19 January 2009

Waltz with Bashir

Waltz with Bashir took director Ari Folman four years to finish, between research and extensive interviews, as well as a painstaking animation process. It has won a bunch of awards including best foreign film at the Golden Globes (did that already happen). The New Yorker blurb about the movie starts: "A documentary cartoon may sound like an oxymoron (it it not the duty of animation to elasticate reality?)" The film is hard to classify, but to me it came off as more of a memoir than a documentary. Although it revolves around the 1982 massacre at Sabra and Shatila, at which the 19-year-old Israeli soldier Folman was present, the specifics of that event are vague.
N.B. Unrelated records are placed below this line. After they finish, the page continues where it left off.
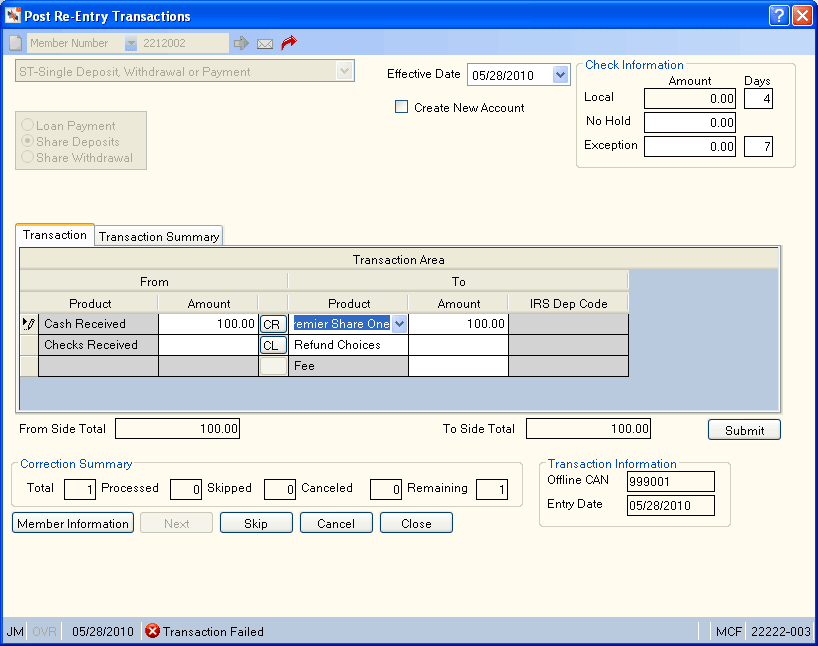Click the Local check amount field
Screen dimensions: 818x646
coord(690,99)
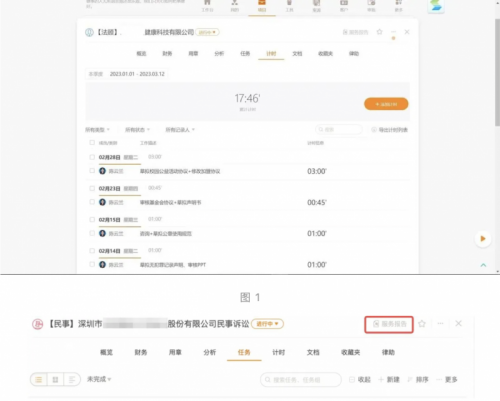Switch to 计时 tab in 民事诉讼 panel

click(x=279, y=352)
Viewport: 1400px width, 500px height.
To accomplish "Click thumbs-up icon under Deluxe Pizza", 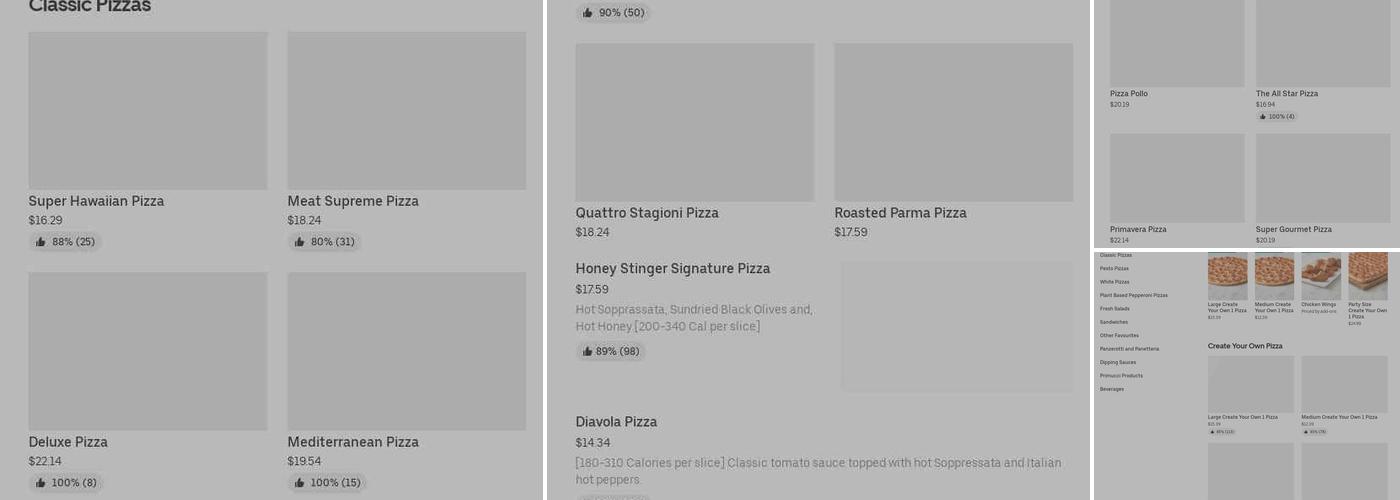I will (x=41, y=483).
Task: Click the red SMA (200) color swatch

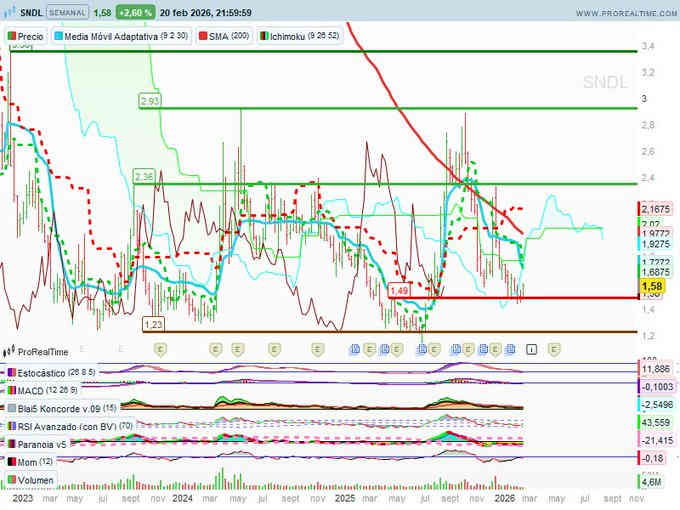Action: (201, 35)
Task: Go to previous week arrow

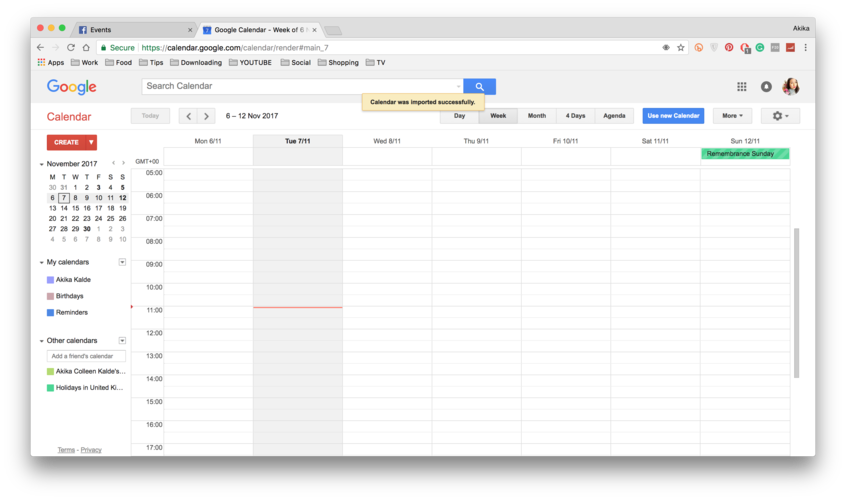Action: 187,116
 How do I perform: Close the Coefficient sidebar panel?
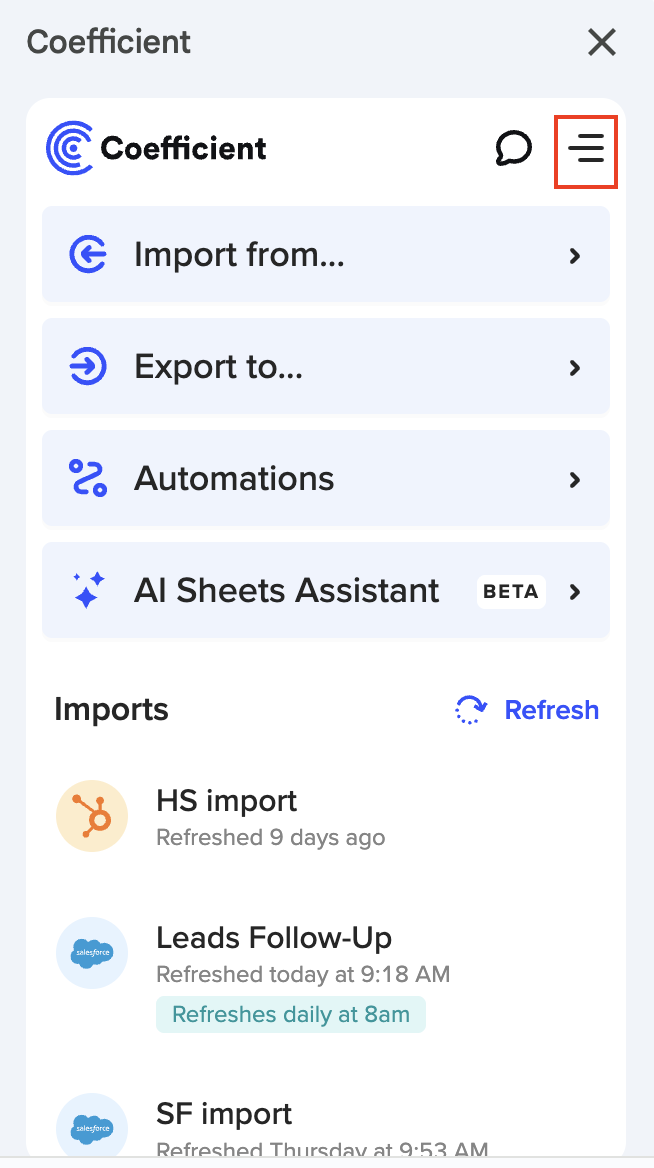602,42
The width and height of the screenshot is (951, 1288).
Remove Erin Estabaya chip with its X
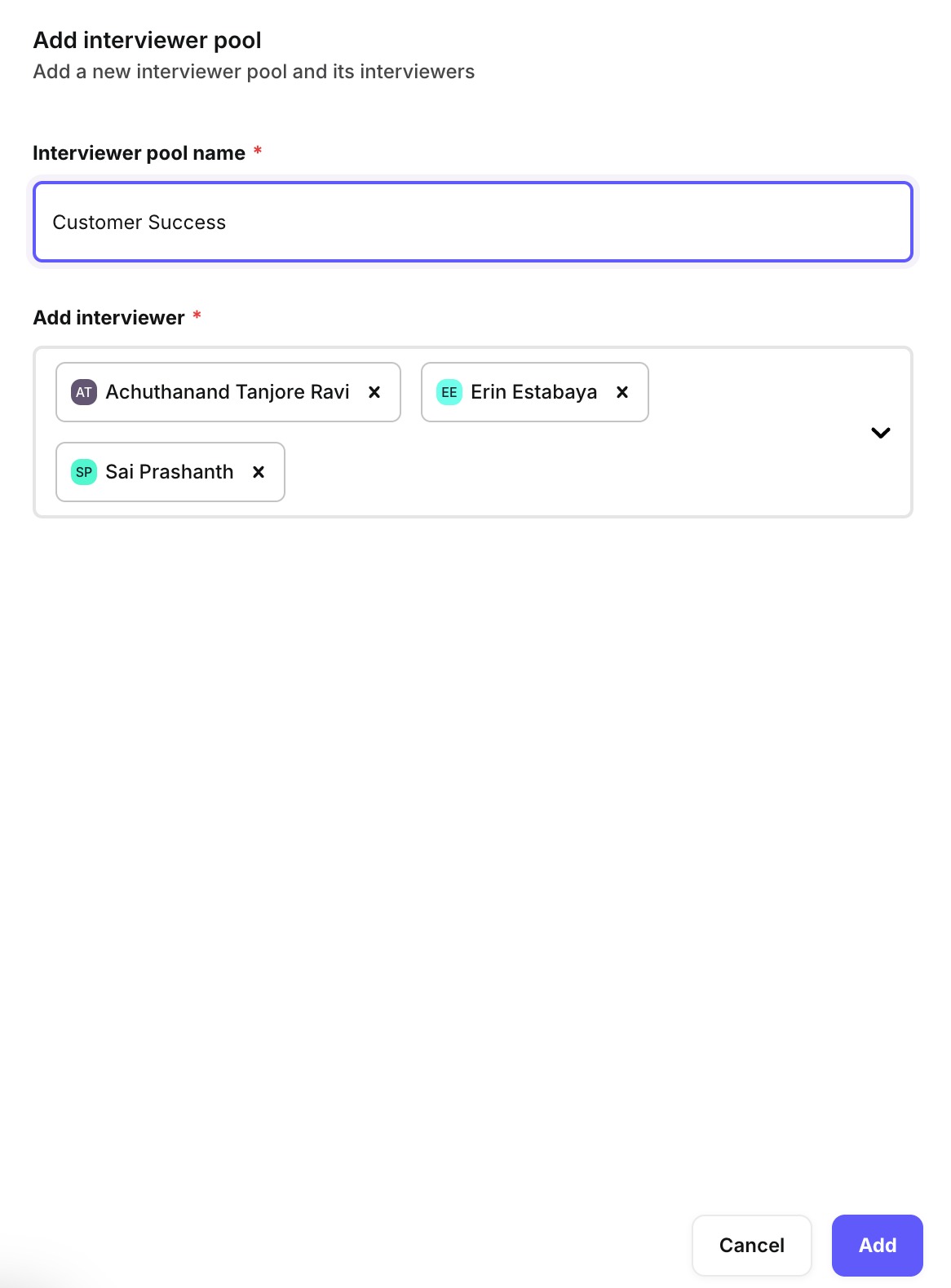[x=622, y=392]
We learn more about the psychological effect of the event on the Israeli soldiers that Folman was with, more than twenty years later.
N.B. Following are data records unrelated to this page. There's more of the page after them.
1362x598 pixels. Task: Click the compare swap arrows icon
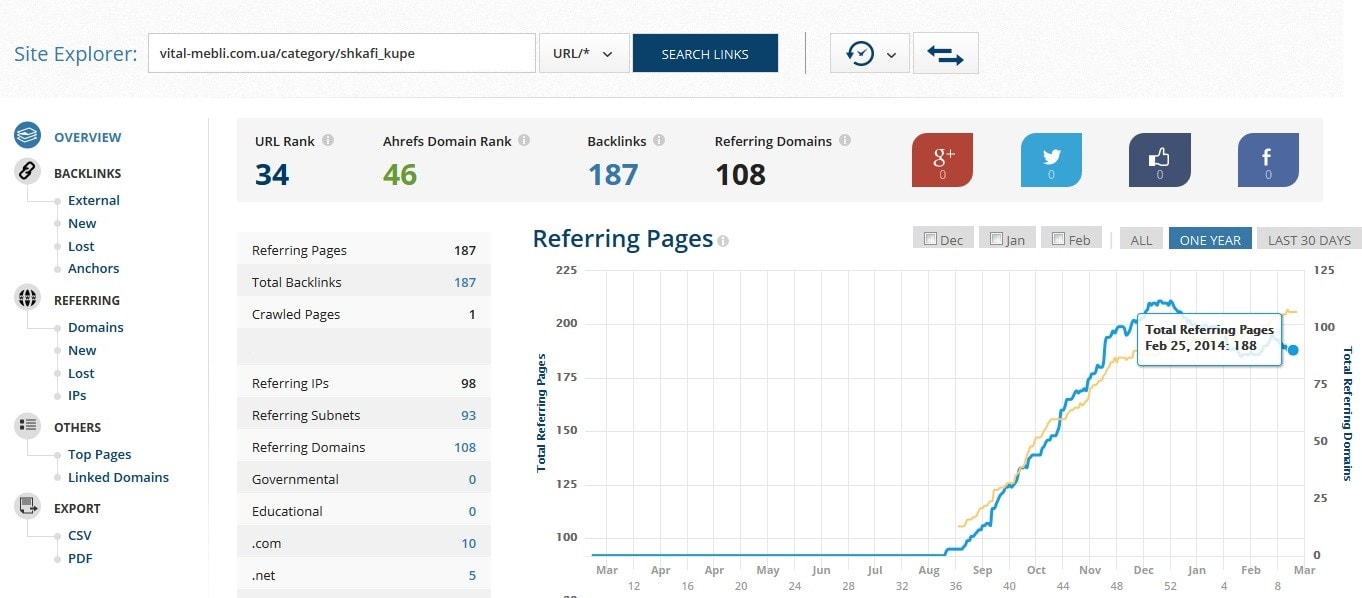[945, 54]

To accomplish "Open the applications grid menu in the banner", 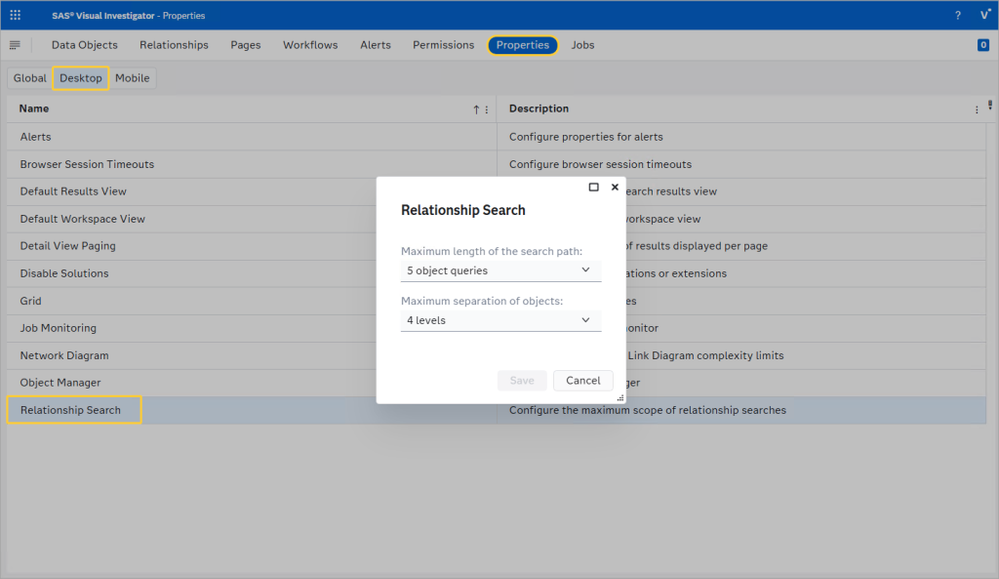I will (x=14, y=14).
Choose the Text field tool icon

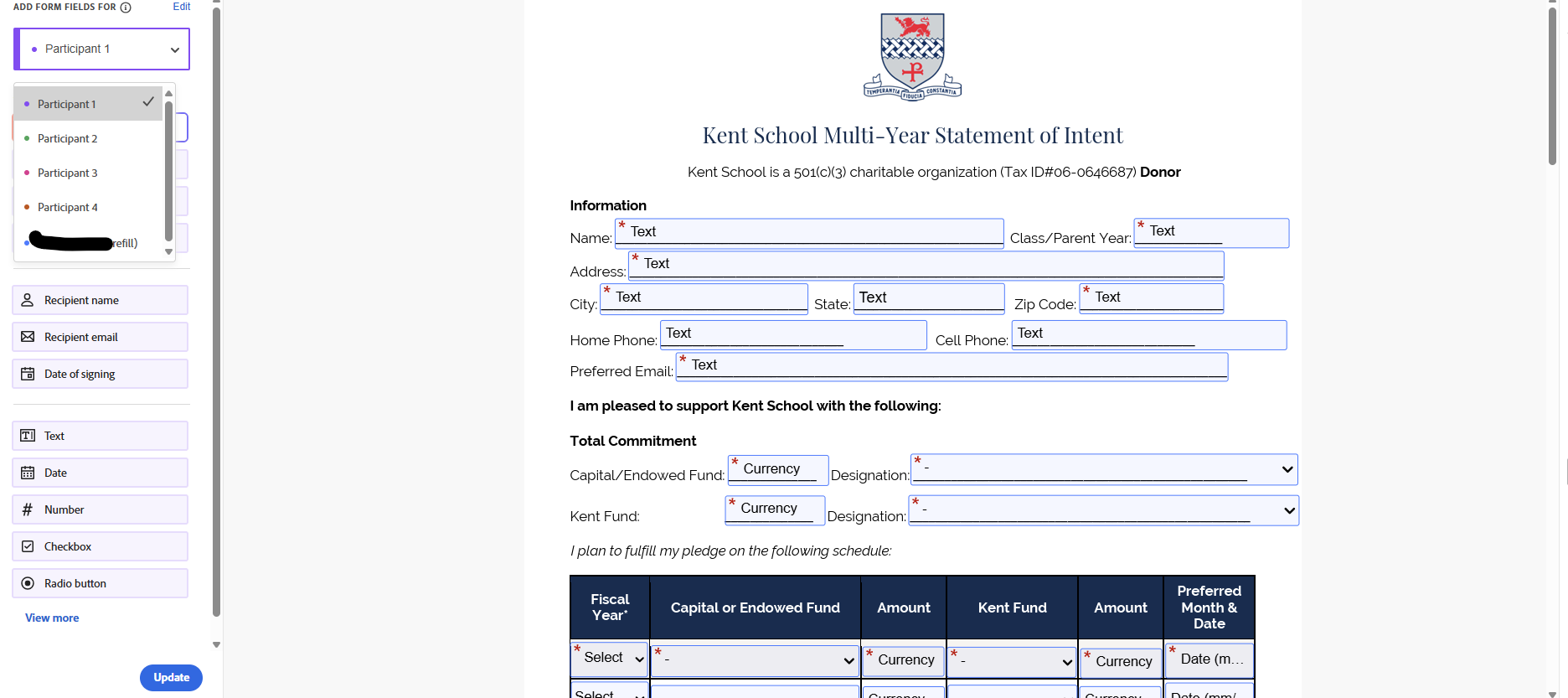(28, 436)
Though the style of drawings used in the film look more like certain edgier books being published by Vertigo and even Marvel Comics, the animation used some of the same process of Richard Linklater's rotoscoping made famous by his movie Waking Life in 2001. Waltz with Bashir sometimes resembles Waking Life in it's discussion of memory, philosophy and psychology, but I don't want to make too much of the comparison. Waking Life sounds like dorm room psuedo-intellectual crap (as far as I can remember), while Waltz for Bashir, even as it meanders through interviews and events with little regard for structure, is contantly compelling. It's vagueness makes the viewer want more, as opposed to less (as in boredom induced by Waking Life).
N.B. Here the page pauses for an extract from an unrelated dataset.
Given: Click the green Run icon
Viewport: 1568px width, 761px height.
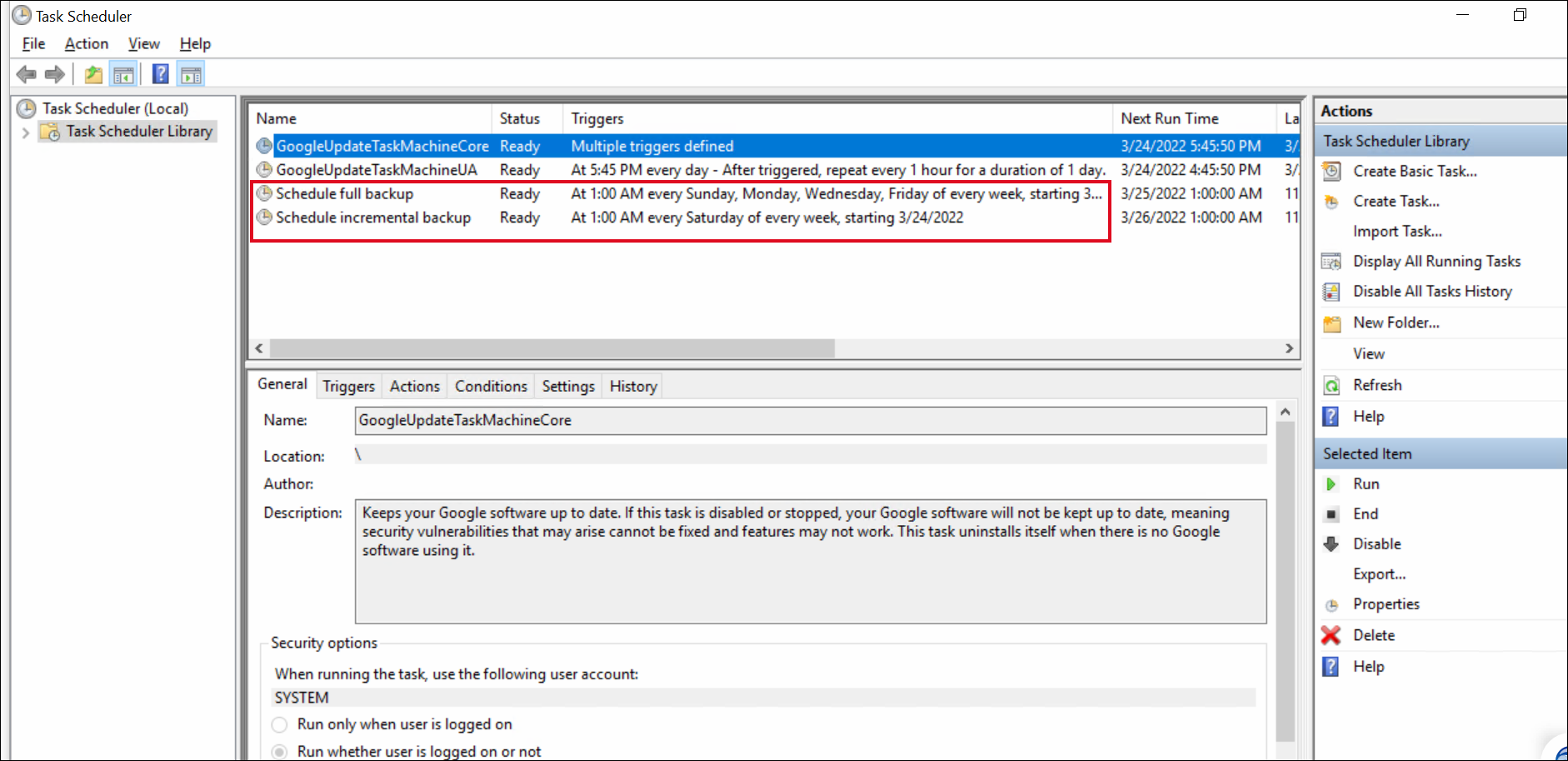Looking at the screenshot, I should [x=1331, y=484].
Many of the subjects of the interviews are replaced by voice actors and animated characters that don't resemble their real life counterparts. The film weaves in between the interviews, as well as images of the war and the events leading up the massacre, but the cuts are often confusing and abrupt. The basic premise is that Ari Folman realizes that he can't remember that part of the war, and he interviews other soldiers to ask them what had happened, hoping to find his own memory. Through friends, he learns a lot about what was happening at the time, as well as their different reactions to the post traumatic stress, one soldier who sees the dogs that he killed in his dreams, another who feels no psychological trauma at all. It becomes a series of fictionalized memories from different perspectives, which is why it is more like a memoir than a documentary. It's less about the event itself, and more about the way the event has shaped the lives of Folman and his friends and fellow soldiers.